---------- Record set ----------
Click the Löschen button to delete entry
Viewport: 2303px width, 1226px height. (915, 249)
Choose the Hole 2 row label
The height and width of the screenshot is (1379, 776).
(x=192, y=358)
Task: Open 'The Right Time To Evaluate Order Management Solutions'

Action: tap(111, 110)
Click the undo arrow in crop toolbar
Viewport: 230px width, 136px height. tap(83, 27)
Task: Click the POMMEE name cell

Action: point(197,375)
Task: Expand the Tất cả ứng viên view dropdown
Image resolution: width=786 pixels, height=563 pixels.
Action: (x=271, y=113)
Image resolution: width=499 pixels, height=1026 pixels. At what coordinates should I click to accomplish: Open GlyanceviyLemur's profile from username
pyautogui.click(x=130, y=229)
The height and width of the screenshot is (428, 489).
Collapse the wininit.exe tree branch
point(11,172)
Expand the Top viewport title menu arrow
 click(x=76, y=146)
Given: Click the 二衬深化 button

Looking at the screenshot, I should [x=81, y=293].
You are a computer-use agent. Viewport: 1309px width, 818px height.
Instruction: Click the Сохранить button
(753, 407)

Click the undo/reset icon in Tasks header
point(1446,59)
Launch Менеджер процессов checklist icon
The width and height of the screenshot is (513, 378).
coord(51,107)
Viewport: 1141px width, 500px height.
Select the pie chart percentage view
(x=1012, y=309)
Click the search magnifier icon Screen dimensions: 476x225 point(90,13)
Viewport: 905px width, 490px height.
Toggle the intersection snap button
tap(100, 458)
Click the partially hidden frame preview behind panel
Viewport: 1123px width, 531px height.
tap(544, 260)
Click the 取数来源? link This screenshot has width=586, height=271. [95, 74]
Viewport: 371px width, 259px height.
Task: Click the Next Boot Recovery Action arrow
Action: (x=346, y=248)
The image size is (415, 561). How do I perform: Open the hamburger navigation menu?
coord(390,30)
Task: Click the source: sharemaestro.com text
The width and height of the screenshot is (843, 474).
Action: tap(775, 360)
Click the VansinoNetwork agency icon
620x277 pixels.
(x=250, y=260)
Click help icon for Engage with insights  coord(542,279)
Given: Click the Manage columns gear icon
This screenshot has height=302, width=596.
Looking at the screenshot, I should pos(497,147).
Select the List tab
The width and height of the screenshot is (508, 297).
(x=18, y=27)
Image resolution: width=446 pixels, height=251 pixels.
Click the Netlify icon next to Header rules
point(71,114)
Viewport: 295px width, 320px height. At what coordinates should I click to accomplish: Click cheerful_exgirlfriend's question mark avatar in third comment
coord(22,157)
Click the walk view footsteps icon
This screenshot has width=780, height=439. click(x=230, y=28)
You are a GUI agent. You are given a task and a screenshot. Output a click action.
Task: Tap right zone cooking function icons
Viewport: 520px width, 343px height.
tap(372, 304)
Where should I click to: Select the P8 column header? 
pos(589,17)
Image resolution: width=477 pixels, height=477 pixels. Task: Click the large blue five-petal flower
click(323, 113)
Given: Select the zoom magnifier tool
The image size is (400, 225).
----------
Looking at the data above, report how many of its lines include the word "agent". The number alone is the answer.

• Answer for the task: 2